Consciousness made easy

IMS Photo Contest 2017

For a long time I didn’t know what research on consciousness was to be about. Was it being able to feel and think? Was it perceptual awareness (as in ‘did you hear that sound’?) What did attention have to do with it (the searchlight hypothesis), i.e. lots of stored information is present but not ‘in consciousness’ at any given moment in time?
Finally, while discussing  the issue that no one has a good theory of anesthesia (TMK), (i.e. how it happens and why it works), it occurred to me we can simplify the question, and make it solvable in a fairly easy way:
Consciousness (C) made easy is just the difference between awake state W  and anesthesia/slow wave sleep SWS/A.

C = W – SWS/A

The difference is what makes up consciousness. We can measure this difference in a number of ways, brain imaging, neuronal spiking behavior, EEG/EcoG, LFPs, voltammetry of neurochemicals, possibly gene expression, and quantify it. Sure it is not a simple task, and people may disagree on how to integrate measurements for a solid theory of what is happening, but conceptually it is at least clearly defined.

==================================================

● Exercise directions: Resume the consciousness text right after its last sentence. None of the material after this point is needed.

● Supplied information:
==================================================

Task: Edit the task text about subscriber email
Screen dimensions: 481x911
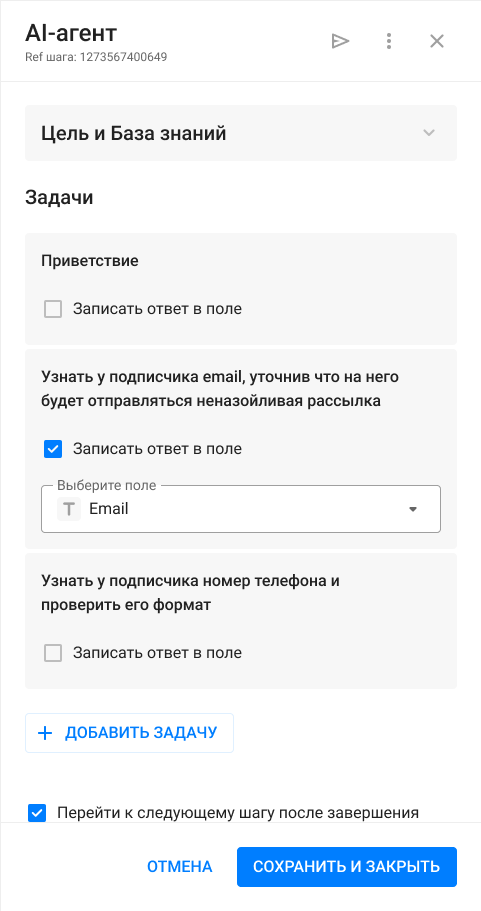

==================================================

● Result:
600px-CjwUpDownStateFig1

Charles Wilson (2008), Scholarpedia, 3(6):1410.               doi:10.4249/scholarpedia.1410

An important difference is the appearance of up-and down states when unconscious. Possibly in this state only the purely mechanical coupling of the neuronal mass remains, and the fine-tuned interactions by chemical receptors and channels is simplified such that the high entropy asynchronous spiking is abolished.

It would be interesting to further investigate the soliton theory for this question.